Lo stile Liberty, che trae la propria denominazione da quella di una ditta inglese che produceva articoli per arredamento in stile floreale, si afferma, in tutta l'Europa - dall'Inghilterra, alla Francia (Art nouveau), alla Germania (Jugendstil), all'Austria (Secessione viennese) -, tra la fine del sec. XIX e gli anni 20¸30 del sec. XX.
La sua evoluzione si articola dalle arti decorative a quelle maggiori, con la caratteristica dell'asimmetria, che, in edilizia, si esprime attraverso il linearismo ondulante (ispirato da fiori e rampicanti, realizzati attraverso rilievi in stucco e fasce dipinte, sia all'interno, che all'esterno degli edifici), la libertà della pianta (determinativa dell'accentuazione del chiaroscuro e dell'abolizione della prospettiva unica); in Italia lo stile finirà per degenerare in un decorativismo esclusivamente formale.

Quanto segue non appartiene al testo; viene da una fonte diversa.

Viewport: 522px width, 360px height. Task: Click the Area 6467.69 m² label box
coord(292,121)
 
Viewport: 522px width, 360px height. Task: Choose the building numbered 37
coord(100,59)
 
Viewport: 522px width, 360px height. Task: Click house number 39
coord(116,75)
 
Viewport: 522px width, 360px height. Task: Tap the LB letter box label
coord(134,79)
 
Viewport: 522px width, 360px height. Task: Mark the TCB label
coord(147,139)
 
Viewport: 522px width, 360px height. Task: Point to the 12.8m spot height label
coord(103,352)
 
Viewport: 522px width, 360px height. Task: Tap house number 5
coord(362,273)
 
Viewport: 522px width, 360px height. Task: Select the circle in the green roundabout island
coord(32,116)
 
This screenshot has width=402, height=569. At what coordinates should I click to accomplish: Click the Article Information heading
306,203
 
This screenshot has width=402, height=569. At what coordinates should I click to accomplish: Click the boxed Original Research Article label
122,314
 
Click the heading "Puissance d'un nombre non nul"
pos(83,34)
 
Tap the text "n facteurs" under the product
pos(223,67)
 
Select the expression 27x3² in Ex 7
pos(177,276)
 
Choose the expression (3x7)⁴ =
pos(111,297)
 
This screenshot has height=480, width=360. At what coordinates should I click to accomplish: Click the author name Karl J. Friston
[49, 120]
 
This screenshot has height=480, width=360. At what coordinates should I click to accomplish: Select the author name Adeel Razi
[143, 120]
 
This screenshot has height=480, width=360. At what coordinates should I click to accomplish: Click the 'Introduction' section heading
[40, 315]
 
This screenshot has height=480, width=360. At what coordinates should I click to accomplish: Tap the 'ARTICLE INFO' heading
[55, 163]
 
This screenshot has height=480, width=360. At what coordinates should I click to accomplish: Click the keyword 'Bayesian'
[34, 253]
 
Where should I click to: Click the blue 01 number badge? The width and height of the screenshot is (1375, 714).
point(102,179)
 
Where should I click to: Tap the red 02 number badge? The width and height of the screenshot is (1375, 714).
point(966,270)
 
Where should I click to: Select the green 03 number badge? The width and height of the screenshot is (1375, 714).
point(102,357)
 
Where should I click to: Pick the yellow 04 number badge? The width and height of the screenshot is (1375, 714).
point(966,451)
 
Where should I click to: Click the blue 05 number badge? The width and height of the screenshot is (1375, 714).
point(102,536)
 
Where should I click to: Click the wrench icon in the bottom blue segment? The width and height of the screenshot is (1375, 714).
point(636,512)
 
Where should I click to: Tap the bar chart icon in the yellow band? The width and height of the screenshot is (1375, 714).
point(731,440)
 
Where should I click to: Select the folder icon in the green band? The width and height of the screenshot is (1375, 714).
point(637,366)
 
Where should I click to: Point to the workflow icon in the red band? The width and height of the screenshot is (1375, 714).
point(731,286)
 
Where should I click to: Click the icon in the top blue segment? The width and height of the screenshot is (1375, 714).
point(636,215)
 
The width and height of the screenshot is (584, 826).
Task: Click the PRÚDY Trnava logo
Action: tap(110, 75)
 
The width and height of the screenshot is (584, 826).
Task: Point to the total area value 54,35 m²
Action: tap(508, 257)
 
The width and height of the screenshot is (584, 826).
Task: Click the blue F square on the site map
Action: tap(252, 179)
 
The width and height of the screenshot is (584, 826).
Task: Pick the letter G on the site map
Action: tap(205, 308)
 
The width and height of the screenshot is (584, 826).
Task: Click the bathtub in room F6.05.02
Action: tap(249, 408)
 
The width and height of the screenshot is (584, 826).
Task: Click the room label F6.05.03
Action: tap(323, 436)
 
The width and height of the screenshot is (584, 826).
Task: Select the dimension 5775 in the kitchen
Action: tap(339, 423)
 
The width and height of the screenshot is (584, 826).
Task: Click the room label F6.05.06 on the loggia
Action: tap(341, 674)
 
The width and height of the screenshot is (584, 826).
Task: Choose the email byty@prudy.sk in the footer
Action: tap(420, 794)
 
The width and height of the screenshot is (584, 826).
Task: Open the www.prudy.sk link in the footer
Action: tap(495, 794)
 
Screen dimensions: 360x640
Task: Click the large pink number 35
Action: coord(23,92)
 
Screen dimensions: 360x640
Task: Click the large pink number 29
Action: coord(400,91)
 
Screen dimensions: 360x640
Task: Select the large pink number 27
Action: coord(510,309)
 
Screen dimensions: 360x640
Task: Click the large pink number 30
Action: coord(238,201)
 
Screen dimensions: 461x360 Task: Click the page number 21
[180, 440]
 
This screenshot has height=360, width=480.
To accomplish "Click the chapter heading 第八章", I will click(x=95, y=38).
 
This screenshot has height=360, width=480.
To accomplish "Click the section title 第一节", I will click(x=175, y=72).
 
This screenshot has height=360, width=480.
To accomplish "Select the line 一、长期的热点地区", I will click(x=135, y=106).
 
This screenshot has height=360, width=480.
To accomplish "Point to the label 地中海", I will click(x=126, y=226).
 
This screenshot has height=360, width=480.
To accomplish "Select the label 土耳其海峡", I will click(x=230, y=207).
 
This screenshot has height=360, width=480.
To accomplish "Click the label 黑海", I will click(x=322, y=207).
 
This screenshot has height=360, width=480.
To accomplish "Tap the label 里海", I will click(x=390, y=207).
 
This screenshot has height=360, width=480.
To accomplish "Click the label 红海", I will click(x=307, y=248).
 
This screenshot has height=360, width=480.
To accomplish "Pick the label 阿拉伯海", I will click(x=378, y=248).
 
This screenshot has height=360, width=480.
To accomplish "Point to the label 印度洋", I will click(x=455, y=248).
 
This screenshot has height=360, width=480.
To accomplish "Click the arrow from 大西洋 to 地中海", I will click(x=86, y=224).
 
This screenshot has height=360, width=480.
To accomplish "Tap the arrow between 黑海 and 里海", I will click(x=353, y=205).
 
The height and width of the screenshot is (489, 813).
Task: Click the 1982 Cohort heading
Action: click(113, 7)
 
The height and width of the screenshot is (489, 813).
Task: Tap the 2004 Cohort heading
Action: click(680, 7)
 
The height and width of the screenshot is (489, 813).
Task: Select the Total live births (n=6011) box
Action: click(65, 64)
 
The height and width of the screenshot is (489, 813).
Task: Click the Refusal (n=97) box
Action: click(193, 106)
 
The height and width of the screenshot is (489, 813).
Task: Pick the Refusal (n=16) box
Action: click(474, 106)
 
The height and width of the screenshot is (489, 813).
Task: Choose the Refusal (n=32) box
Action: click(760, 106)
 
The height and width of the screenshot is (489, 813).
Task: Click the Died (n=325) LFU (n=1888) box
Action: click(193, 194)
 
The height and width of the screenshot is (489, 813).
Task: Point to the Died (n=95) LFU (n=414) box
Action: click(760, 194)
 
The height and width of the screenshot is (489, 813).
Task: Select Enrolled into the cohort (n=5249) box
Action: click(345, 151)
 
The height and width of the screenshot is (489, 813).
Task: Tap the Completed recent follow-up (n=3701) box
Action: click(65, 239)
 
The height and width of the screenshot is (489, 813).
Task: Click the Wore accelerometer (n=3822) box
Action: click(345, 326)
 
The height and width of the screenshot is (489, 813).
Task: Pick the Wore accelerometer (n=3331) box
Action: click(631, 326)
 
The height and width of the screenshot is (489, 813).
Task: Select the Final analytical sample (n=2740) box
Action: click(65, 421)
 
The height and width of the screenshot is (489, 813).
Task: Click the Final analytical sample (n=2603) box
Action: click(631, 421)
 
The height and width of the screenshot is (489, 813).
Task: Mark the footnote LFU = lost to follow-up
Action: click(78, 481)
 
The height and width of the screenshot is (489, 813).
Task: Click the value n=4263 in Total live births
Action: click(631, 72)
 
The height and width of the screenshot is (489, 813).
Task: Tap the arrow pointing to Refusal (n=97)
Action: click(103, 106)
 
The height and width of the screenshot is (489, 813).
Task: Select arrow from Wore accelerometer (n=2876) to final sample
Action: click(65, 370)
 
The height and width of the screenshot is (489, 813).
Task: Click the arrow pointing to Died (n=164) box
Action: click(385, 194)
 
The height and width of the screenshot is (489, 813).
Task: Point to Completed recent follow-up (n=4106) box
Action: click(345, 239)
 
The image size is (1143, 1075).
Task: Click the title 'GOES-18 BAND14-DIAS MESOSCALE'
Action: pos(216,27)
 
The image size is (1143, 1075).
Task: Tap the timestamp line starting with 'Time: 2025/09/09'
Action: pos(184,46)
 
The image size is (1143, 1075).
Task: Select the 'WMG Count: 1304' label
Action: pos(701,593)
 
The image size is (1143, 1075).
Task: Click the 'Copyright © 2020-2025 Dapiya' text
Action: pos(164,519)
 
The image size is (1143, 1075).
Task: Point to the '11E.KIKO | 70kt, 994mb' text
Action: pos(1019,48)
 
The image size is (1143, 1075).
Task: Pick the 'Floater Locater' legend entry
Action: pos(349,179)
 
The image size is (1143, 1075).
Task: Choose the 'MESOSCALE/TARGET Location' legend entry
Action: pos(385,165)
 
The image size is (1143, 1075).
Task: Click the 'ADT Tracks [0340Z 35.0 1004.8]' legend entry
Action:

Il Liberty vomerese - legato soprattutto alle figure degli architetti Leonardo Paterna Baldizzi, Michele Capo, Ettore Bernich, Adolfo e Gino Avena - è connotato da un marcato eclettismo, che ne determina, talvolta, la confusione col neoromanico (villa Peruzy, in via Aniello Falcone; villa Spera, in via Tasso) o col neorinascimentale (villa De Marinis, in via Scarlatti; villa Maria, in via Morghen; villa Fermariello, in via Caccavello), ovvero l'adozione di forme, in ogni caso, composite (villino Elena e Maria, in via Tito Angelini); spesso, poi, da esigenze economiche (soprattutto nei palazzi, ma non sempre: via Luigia Sanfelice, ma non via Palizzi, né villa Loreley, in via Toma, né villa Donnorso, in via Merliani, né "palazzo Avena" in p. Fuga) deriva l'abbandono dello schema a pianta libera e la limitazione all'aspetto decorativo (villa Casciaro; villa Rosalia e villa Elena, in via Cimarosa; villa Morisani). Gli elementi che lo caratterizzano sono, essenzialmente, (oltre alle decorazioni in stucco e dipinte) le mensole dei balconi in quadrello di ferro sagomato (tipiche del Paterna Baldizzi: si v. le case Marotta, in via Solimena e in via Cimarosa), le scale a chiocciola esterne, l'utilizzazione di materiali di scavo.